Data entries
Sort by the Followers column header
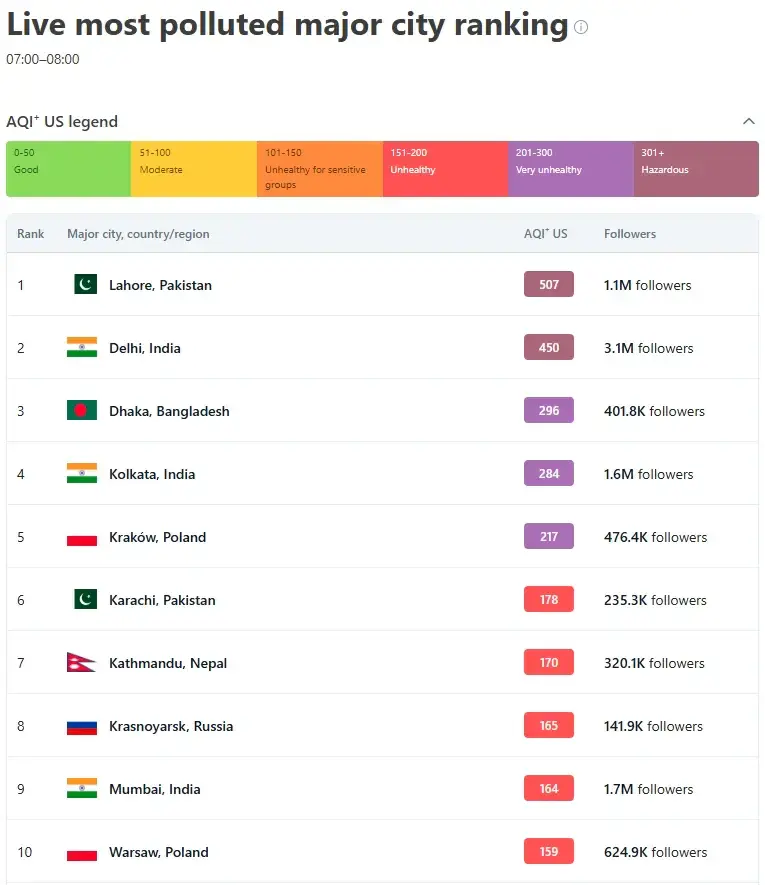coord(630,233)
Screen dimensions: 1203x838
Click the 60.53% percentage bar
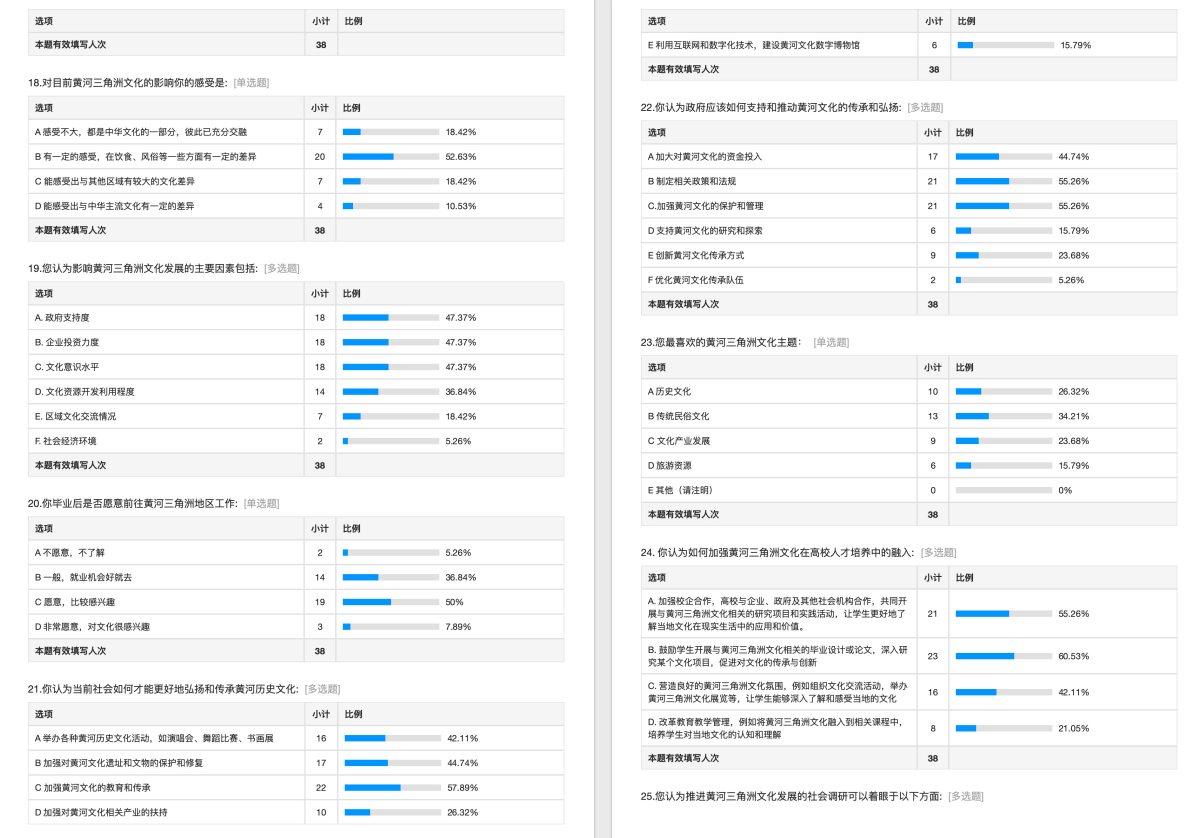[1003, 656]
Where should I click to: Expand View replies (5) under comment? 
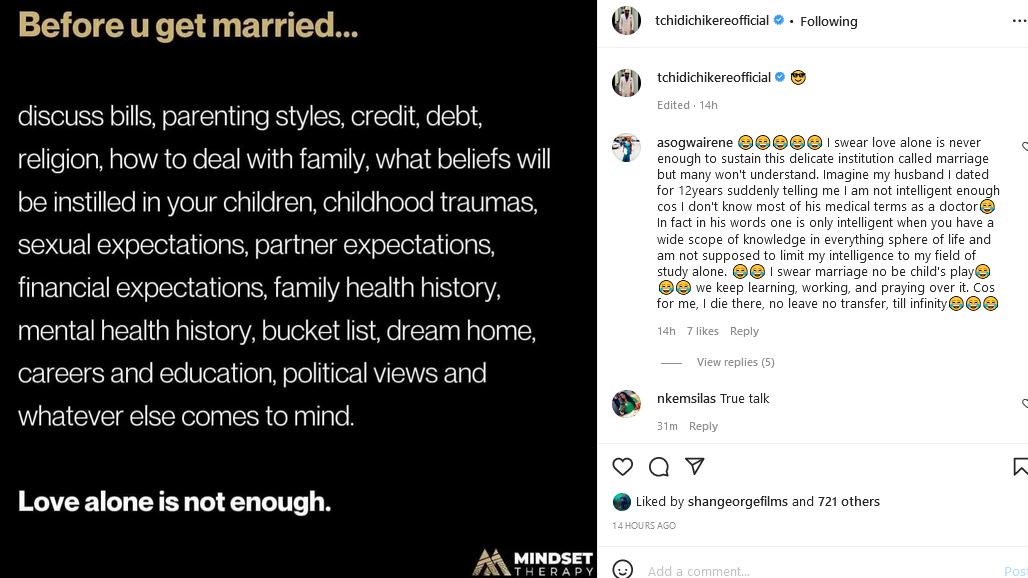[735, 362]

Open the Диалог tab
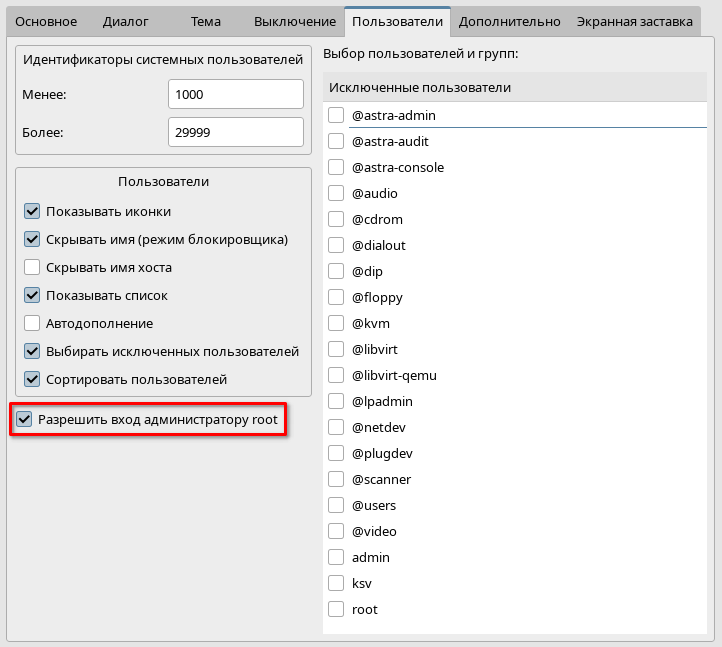pyautogui.click(x=125, y=21)
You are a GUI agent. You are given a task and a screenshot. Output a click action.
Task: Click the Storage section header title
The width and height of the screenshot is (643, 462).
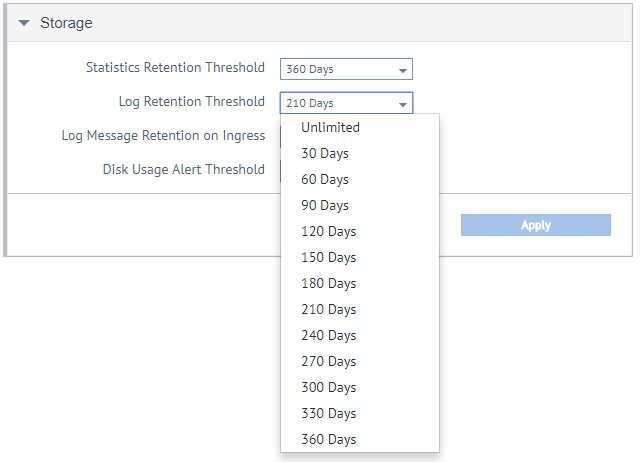tap(66, 23)
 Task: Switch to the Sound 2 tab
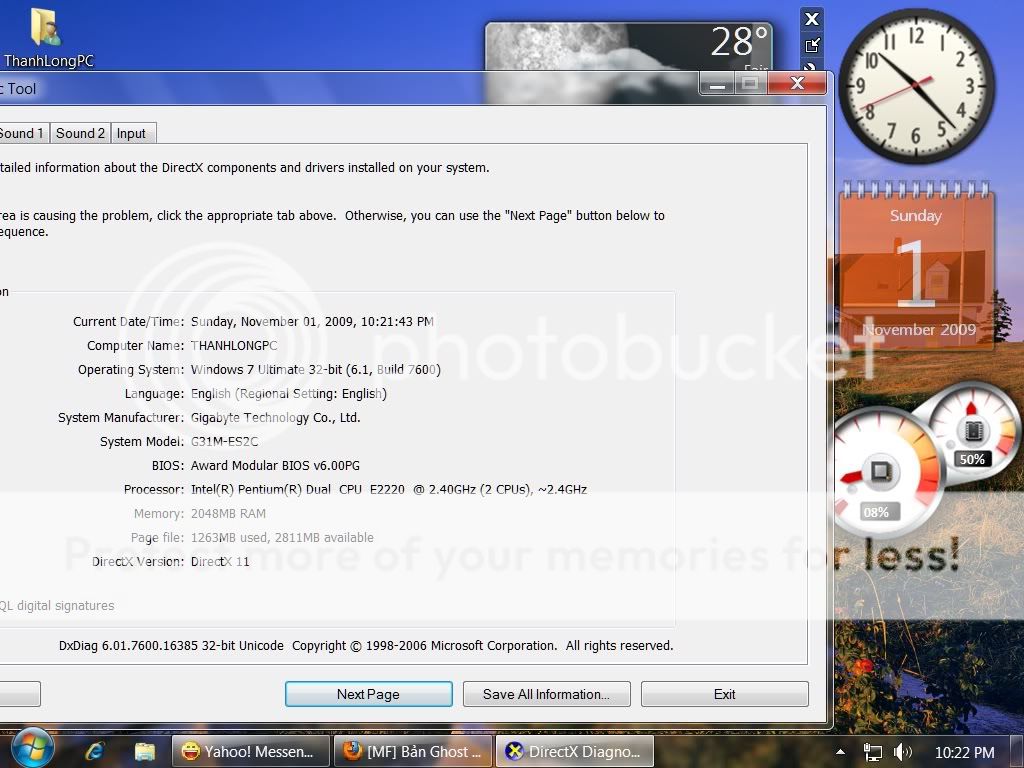[x=80, y=133]
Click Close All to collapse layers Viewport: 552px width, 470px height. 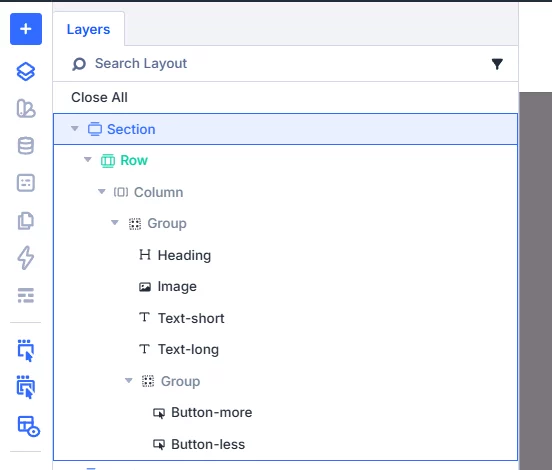click(x=99, y=98)
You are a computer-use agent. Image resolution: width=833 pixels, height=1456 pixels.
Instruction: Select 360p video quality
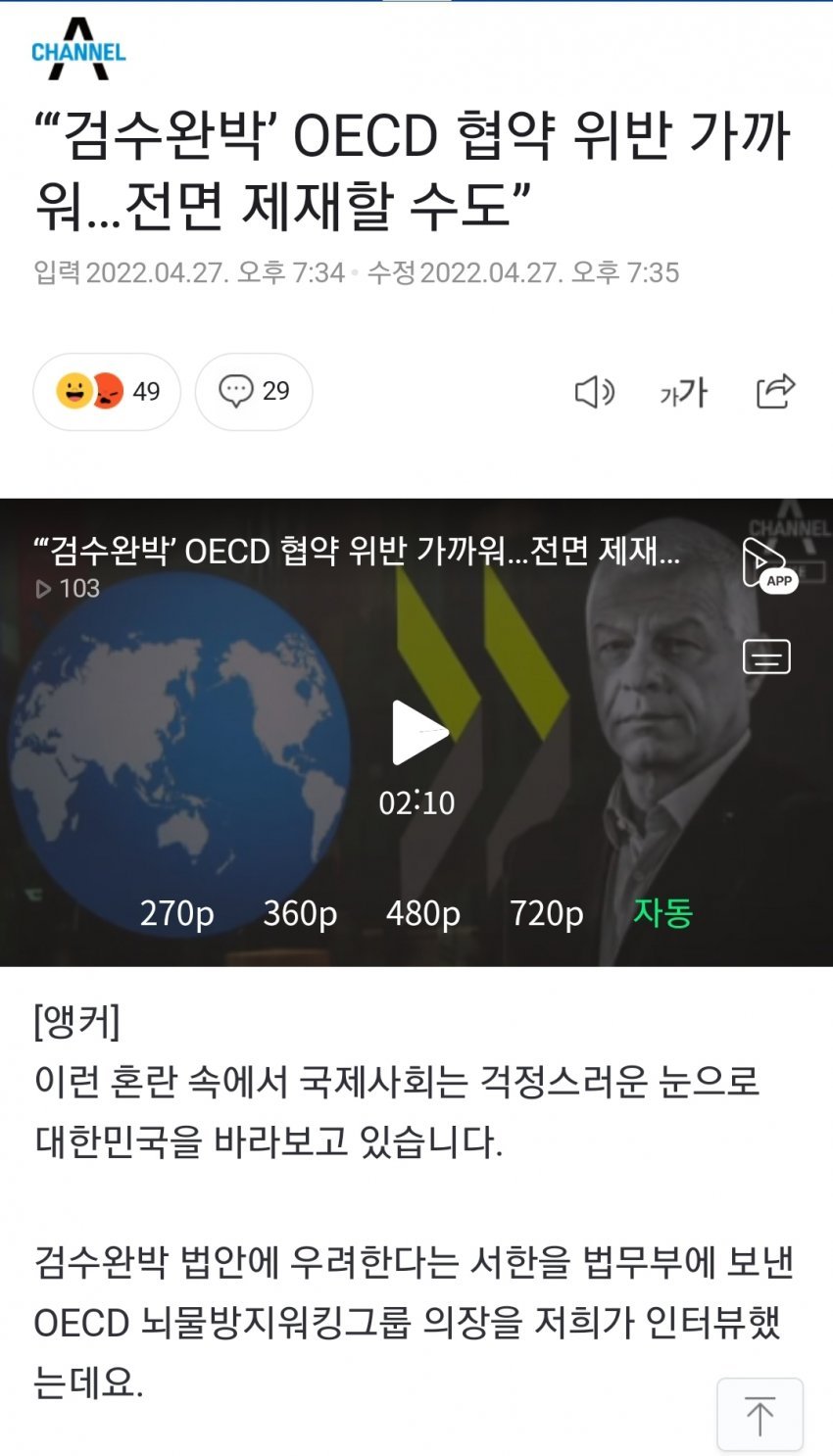pos(300,913)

- **Task directions**
Begin at the first line of the entries above and return each line exactly, stopping after the line that contains "You are a GUI". Pictures do not belong in the copy.

- **Written solution**
Sort by the Followers column header
coord(630,233)
Screen dimensions: 1203x838
Click the 60.53% percentage bar
[1003, 656]
Where should I click to: Expand View replies (5) under comment? 
[735, 362]

Open the Диалог tab
pyautogui.click(x=125, y=21)
You are a GUI agent. You are given a task and a screenshot. Output a click action.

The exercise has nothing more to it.